##### GIVEN ENTRIES

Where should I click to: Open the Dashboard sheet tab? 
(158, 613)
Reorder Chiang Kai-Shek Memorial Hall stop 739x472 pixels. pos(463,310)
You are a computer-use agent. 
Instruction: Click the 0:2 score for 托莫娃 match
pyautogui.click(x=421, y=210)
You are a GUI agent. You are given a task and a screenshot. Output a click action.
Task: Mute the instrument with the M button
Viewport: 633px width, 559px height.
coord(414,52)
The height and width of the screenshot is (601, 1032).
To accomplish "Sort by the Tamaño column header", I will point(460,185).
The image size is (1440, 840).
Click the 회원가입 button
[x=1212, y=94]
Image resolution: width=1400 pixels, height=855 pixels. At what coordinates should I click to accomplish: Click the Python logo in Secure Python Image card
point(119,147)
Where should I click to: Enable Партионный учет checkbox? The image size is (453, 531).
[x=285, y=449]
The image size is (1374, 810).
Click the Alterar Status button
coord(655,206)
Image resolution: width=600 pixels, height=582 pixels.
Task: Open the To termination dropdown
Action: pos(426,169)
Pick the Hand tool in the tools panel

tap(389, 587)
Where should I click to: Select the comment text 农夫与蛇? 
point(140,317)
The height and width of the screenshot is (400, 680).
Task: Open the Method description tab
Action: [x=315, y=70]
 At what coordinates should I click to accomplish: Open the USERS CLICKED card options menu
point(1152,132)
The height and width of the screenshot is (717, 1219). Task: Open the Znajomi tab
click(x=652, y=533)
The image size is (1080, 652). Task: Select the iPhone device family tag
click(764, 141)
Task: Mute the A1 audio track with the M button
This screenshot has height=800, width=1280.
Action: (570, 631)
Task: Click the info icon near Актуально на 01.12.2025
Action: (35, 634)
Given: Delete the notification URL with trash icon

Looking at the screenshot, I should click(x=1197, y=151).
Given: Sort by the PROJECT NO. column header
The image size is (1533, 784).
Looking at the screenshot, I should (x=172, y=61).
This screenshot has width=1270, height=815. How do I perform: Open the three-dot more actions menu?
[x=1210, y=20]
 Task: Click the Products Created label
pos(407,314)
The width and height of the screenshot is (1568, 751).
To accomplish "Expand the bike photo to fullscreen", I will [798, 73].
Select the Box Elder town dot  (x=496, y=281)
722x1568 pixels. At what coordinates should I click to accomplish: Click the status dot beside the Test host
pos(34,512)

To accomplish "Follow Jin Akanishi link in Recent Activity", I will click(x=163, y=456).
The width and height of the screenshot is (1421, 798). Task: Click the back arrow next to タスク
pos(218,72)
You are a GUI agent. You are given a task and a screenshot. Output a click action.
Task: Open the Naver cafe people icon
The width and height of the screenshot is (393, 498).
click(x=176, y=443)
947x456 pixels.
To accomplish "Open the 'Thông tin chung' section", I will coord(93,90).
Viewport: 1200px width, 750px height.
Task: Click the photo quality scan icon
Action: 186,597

##########

* **REQUIRED ACTION**
Repeat every entry word for word.

* **EXERCISE ANSWER**
Where should I click to: Open the Dashboard sheet tab? 
(158, 613)
Reorder Chiang Kai-Shek Memorial Hall stop 739x472 pixels. pos(463,310)
You are a computer-use agent. 
Instruction: Click the 0:2 score for 托莫娃 match
pyautogui.click(x=421, y=210)
You are a GUI agent. You are given a task and a screenshot. Output a click action.
Task: Mute the instrument with the M button
Viewport: 633px width, 559px height.
coord(414,52)
The height and width of the screenshot is (601, 1032).
To accomplish "Sort by the Tamaño column header", I will point(460,185).
The image size is (1440, 840).
Click the 회원가입 button
[x=1212, y=94]
Image resolution: width=1400 pixels, height=855 pixels. At what coordinates should I click to accomplish: Click the Python logo in Secure Python Image card
point(119,147)
Where should I click to: Enable Партионный учет checkbox? The image size is (453, 531).
[x=285, y=449]
The image size is (1374, 810).
Click the Alterar Status button
coord(655,206)
Image resolution: width=600 pixels, height=582 pixels.
Task: Open the To termination dropdown
Action: pos(426,169)
Pick the Hand tool in the tools panel

tap(389, 587)
Where should I click to: Select the comment text 农夫与蛇? 
point(140,317)
The height and width of the screenshot is (400, 680).
Task: Open the Method description tab
Action: [x=315, y=70]
 At what coordinates should I click to accomplish: Open the USERS CLICKED card options menu
point(1152,132)
The height and width of the screenshot is (717, 1219). Task: Open the Znajomi tab
click(x=652, y=533)
The image size is (1080, 652). Task: Select the iPhone device family tag
click(764, 141)
Task: Mute the A1 audio track with the M button
This screenshot has height=800, width=1280.
Action: (570, 631)
Task: Click the info icon near Актуально на 01.12.2025
Action: (35, 634)
Given: Delete the notification URL with trash icon

Looking at the screenshot, I should click(x=1197, y=151).
Given: Sort by the PROJECT NO. column header
The image size is (1533, 784).
Looking at the screenshot, I should (x=172, y=61).
This screenshot has width=1270, height=815. How do I perform: Open the three-dot more actions menu?
[x=1210, y=20]
 Task: Click the Products Created label
pos(407,314)
The width and height of the screenshot is (1568, 751).
To accomplish "Expand the bike photo to fullscreen", I will [798, 73].
Select the Box Elder town dot  (x=496, y=281)
722x1568 pixels. At what coordinates should I click to accomplish: Click the status dot beside the Test host
pos(34,512)

To accomplish "Follow Jin Akanishi link in Recent Activity", I will click(x=163, y=456).
The width and height of the screenshot is (1421, 798). Task: Click the back arrow next to タスク
pos(218,72)
You are a GUI agent. You are given a task and a screenshot. Output a click action.
Task: Open the Naver cafe people icon
The width and height of the screenshot is (393, 498).
click(x=176, y=443)
947x456 pixels.
To accomplish "Open the 'Thông tin chung' section", I will coord(93,90).
Viewport: 1200px width, 750px height.
Task: Click the photo quality scan icon
Action: 186,597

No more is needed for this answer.